_REQUIRED ACTION_. Would you please output, word for word, the span of the listing below that opens on the line containing "permalien (858, 1198)" and closes on the line containing "Maison Gaillard (501, 958)"? Include both ends and nothing more.

━━ INFORMATION SHOWN

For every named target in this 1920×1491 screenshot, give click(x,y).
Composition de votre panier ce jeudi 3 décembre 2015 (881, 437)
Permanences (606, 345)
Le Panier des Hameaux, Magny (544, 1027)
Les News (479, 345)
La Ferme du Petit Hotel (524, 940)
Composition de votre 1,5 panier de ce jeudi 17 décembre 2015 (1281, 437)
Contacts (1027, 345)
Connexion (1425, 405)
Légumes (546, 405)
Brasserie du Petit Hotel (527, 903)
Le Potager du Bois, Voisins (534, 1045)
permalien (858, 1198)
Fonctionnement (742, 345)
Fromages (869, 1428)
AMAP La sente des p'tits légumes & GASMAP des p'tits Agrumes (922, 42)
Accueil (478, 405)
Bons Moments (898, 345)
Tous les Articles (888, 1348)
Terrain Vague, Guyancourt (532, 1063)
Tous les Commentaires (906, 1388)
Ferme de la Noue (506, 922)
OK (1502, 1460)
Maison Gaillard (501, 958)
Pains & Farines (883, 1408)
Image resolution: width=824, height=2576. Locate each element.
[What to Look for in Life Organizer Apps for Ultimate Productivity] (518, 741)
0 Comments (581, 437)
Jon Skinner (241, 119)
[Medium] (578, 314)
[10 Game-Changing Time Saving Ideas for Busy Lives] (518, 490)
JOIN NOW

━━━━

_OUTPUT_.
permalien (858, 1198)
Fonctionnement (742, 345)
Fromages (869, 1428)
AMAP La sente des p'tits légumes & GASMAP des p'tits Agrumes (922, 42)
Accueil (478, 405)
Bons Moments (898, 345)
Tous les Articles (888, 1348)
Terrain Vague, Guyancourt (532, 1063)
Tous les Commentaires (906, 1388)
Ferme de la Noue (506, 922)
OK (1502, 1460)
Maison Gaillard (501, 958)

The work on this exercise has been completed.